Task statement – List each line of the entries below that contains the word "мова".
======== Data section
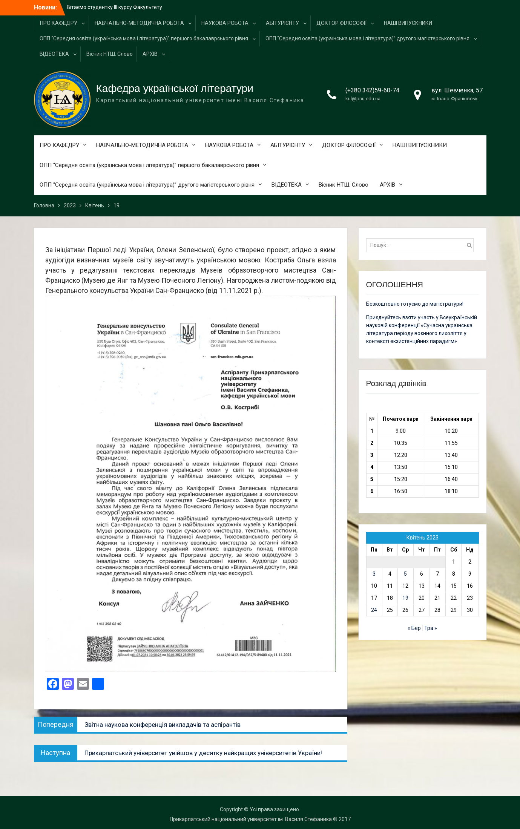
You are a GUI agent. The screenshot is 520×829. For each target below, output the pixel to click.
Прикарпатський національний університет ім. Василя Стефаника (251, 819)
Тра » (430, 628)
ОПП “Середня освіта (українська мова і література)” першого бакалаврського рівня (144, 38)
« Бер (414, 628)
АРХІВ (150, 54)
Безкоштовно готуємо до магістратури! (414, 304)
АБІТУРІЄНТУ (282, 23)
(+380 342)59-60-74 (372, 90)
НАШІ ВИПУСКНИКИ (408, 23)
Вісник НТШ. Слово (109, 54)
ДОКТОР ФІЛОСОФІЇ (341, 23)
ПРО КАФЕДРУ (58, 23)
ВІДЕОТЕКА (54, 54)
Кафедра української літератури (174, 88)
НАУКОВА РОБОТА (224, 23)
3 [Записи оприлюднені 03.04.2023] (374, 574)
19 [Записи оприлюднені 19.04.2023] (405, 598)
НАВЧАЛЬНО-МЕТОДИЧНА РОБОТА (139, 23)
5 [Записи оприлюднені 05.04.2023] (405, 574)
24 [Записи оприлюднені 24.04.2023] (374, 610)
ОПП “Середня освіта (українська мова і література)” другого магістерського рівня (367, 38)
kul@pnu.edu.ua (362, 98)
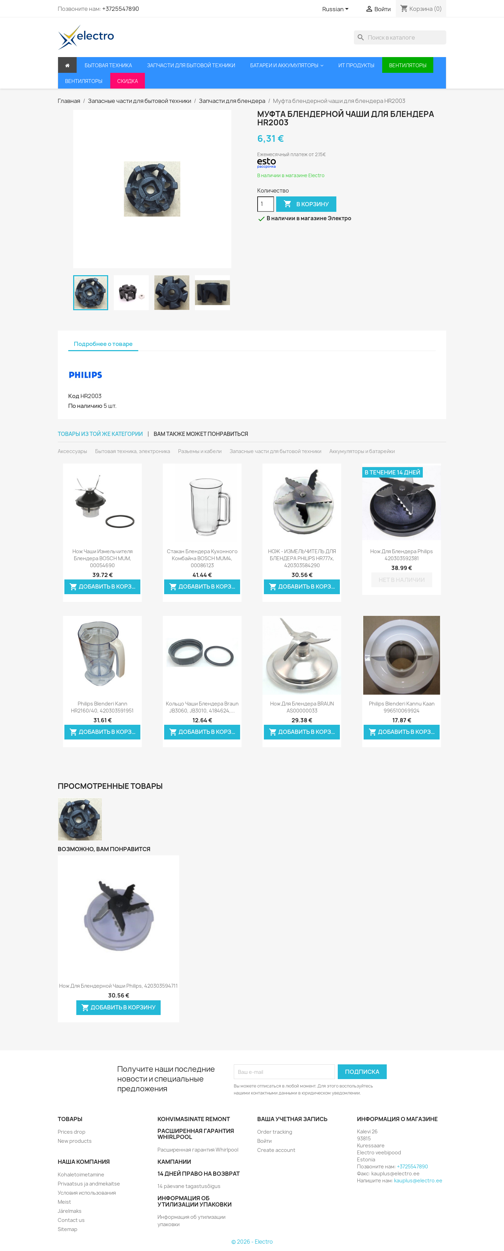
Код (73, 395)
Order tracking (274, 1131)
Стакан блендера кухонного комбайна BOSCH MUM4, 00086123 (202, 558)
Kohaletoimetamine (81, 1174)
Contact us (71, 1220)
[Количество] (265, 204)
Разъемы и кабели (200, 451)
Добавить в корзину (104, 587)
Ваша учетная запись (292, 1119)
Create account (276, 1150)
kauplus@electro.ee (418, 1180)
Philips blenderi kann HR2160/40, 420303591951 (102, 707)
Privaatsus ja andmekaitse (89, 1183)
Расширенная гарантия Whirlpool (198, 1149)
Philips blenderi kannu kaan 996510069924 (402, 707)
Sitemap (67, 1229)
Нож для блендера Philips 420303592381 (401, 555)
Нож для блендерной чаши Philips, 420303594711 (118, 985)
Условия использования (87, 1192)
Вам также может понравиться (201, 434)
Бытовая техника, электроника (132, 451)
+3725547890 (120, 9)
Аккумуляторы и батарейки (362, 451)
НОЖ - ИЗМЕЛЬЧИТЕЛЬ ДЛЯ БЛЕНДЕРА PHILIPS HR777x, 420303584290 (302, 558)
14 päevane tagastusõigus (189, 1186)
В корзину (306, 204)
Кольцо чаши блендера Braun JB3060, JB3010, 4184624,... (202, 707)
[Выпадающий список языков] (336, 9)
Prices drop (71, 1131)
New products (75, 1141)
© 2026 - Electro (252, 1241)
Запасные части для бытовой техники (275, 451)
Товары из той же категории (100, 434)
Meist (64, 1201)
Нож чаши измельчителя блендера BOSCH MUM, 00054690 (102, 558)
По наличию (85, 405)
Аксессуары (72, 451)
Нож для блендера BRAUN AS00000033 (302, 707)
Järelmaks (70, 1211)
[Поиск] (400, 37)
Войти (264, 1141)
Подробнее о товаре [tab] (103, 344)
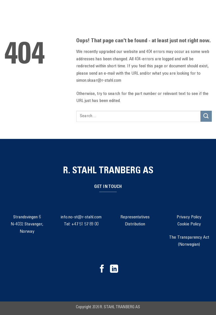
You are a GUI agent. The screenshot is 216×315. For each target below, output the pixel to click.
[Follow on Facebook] (102, 269)
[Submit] (206, 116)
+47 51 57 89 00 (84, 224)
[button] (7, 14)
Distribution (135, 224)
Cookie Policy (189, 224)
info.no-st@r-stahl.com (81, 217)
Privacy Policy (189, 217)
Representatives (135, 217)
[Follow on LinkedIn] (114, 269)
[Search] (19, 14)
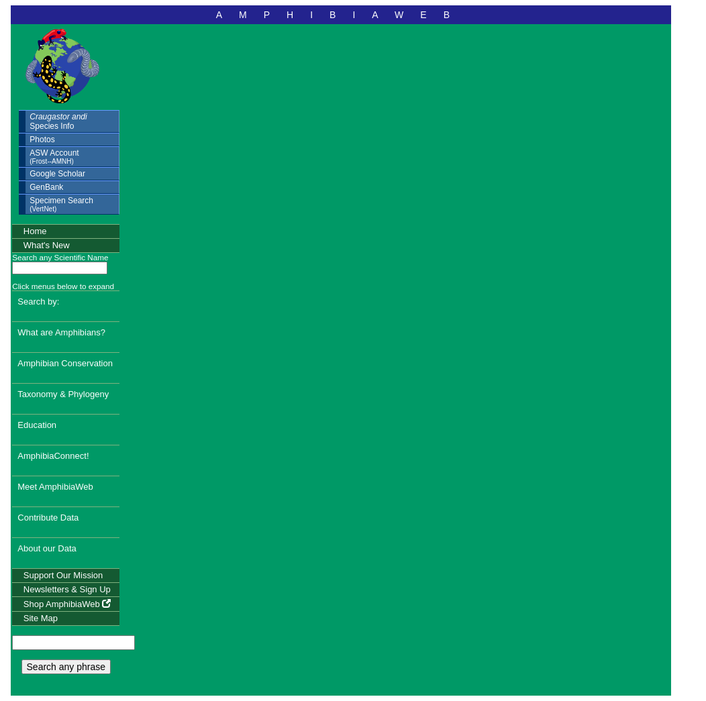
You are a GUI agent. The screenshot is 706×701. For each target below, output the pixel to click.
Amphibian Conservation (65, 363)
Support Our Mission (63, 575)
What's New (46, 245)
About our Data (46, 548)
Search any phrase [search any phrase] (66, 666)
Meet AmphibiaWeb (55, 487)
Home (35, 231)
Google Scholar (57, 173)
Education (36, 425)
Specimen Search (61, 204)
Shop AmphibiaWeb (67, 604)
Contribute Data (48, 518)
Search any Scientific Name (60, 257)
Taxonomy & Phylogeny (63, 394)
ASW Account (54, 156)
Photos (42, 139)
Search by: (38, 301)
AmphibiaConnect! (53, 456)
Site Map (40, 618)
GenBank (46, 187)
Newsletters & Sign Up (67, 589)
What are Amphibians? (61, 332)
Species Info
================
Final result –
ОПП “Середня освіта (українська мова і література)” першого бакалаврського рівня (144, 38)
ОПП “Середня освіта (українська мова і література)” другого магістерського рівня (367, 38)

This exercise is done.